On comes Nahki Wells, same result of experiencing overly physical Accrington challenges. Later on Kyel Reid, who we’ve only just got back, was on the receiving end of similar stuff. Imagine if Reid had been hurt and we’d lost him again for a few months? I get the fact Accrington had to try something to stop us from playing, we can hardly expect them to roll over and let us defeat them, but this borderline legal approach makes for a really dismal watch. It’s not nice to watch less physically strong players be kicked up in the air.
It’s not a novel approach. I remember Year Zero of our adventure in League Two, Macclesfield Town at home in August 2007. We were treated to the sight of one of our players being rugby tackled at one stage, and flair player Omar Daley was on the receiving end of some questionable tackles. We’ve seen so many teams at this level attempt to succeed through brawn rather than brain.
Then when Accrington snatched an equaliser, we endured that other dismal aspect of League Two that drives me mad. Time wasting. City had poured forward but the ball had gone out for a goal kick, cue the big centre half falling down ‘injured’, and the full back casually dribbling the ball up the field so his goalkeeper couldn’t restart the game. From then on, every Accrington goal kick and every throw in was carried out painfully slowly. The referee typically impotent towards doing anything about it.
City scored a winner, thank goodness, but as the fourth official put up the board to signal four minutes of added time there was a frustration that a large chunk of those four minutes was the result of Accrington’s time-wasting. They had bought themselves more time to get an equaliser by time-wasting their way to a point. There would have been no justice if Stanley had have equalised during stoppage time. Just like Crawley Town last season, I couldn’t help but feel there was a decent football team within that Accrington side – it’s just held back by stone-age tactics.

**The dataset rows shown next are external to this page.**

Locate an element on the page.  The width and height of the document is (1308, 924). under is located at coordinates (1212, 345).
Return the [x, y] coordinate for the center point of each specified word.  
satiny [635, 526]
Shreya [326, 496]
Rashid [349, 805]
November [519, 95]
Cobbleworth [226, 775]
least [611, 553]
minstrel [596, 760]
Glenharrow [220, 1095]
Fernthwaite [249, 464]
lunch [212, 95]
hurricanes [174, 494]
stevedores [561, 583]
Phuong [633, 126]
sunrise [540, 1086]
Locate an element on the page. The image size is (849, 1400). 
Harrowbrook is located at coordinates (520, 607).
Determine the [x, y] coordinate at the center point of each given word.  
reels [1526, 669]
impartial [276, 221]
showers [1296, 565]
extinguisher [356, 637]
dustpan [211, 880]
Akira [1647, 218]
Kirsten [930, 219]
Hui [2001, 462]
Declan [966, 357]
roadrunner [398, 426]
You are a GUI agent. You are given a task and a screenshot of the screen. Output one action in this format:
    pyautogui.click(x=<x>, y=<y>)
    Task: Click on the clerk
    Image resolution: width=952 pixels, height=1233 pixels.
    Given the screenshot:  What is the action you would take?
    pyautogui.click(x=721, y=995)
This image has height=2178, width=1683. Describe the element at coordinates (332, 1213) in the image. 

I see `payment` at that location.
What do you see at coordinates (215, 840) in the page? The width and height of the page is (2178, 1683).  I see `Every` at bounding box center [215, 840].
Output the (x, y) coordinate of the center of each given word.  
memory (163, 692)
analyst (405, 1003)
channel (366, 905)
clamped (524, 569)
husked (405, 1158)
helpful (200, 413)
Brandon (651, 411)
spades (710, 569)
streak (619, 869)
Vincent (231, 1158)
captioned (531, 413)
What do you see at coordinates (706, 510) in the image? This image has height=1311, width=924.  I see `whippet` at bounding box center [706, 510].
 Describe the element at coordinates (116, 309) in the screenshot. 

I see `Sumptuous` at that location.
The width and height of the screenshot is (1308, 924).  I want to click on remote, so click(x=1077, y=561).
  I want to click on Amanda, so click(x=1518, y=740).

The Accrington manager Leam Richardson saw events completely differently, and his post-match interview is all the more remarkable for the fact we can see him on the video, airing his distorted views with a straight face. It’s a common feature of League Two opposing managers to make ludicrous claims of dominating the match when at best they had a 20-minute spell of pressure (tick), that the referee made a scandalously bad decision (tick) and to criticise City’s approach (tick, bingo – full house Richardson!). You wonder if the Valley Parade media room has a crib sheet for opposition manager’s to use, so well worn is the script. The message to their supporters: they were brave and unlucky to lose to “big club” Bradford City.
I’m so pleased that City won the game – as others have said, in other seasons we would not have won such a match – but the tedious approach of Accrington left a sour taste in the mouth from knowing they were so close to getting away with it. Again.
And I just hope that the three points we gained from a tough afternoon put us another step closer to escpasing from a division where such tactics have become the norm.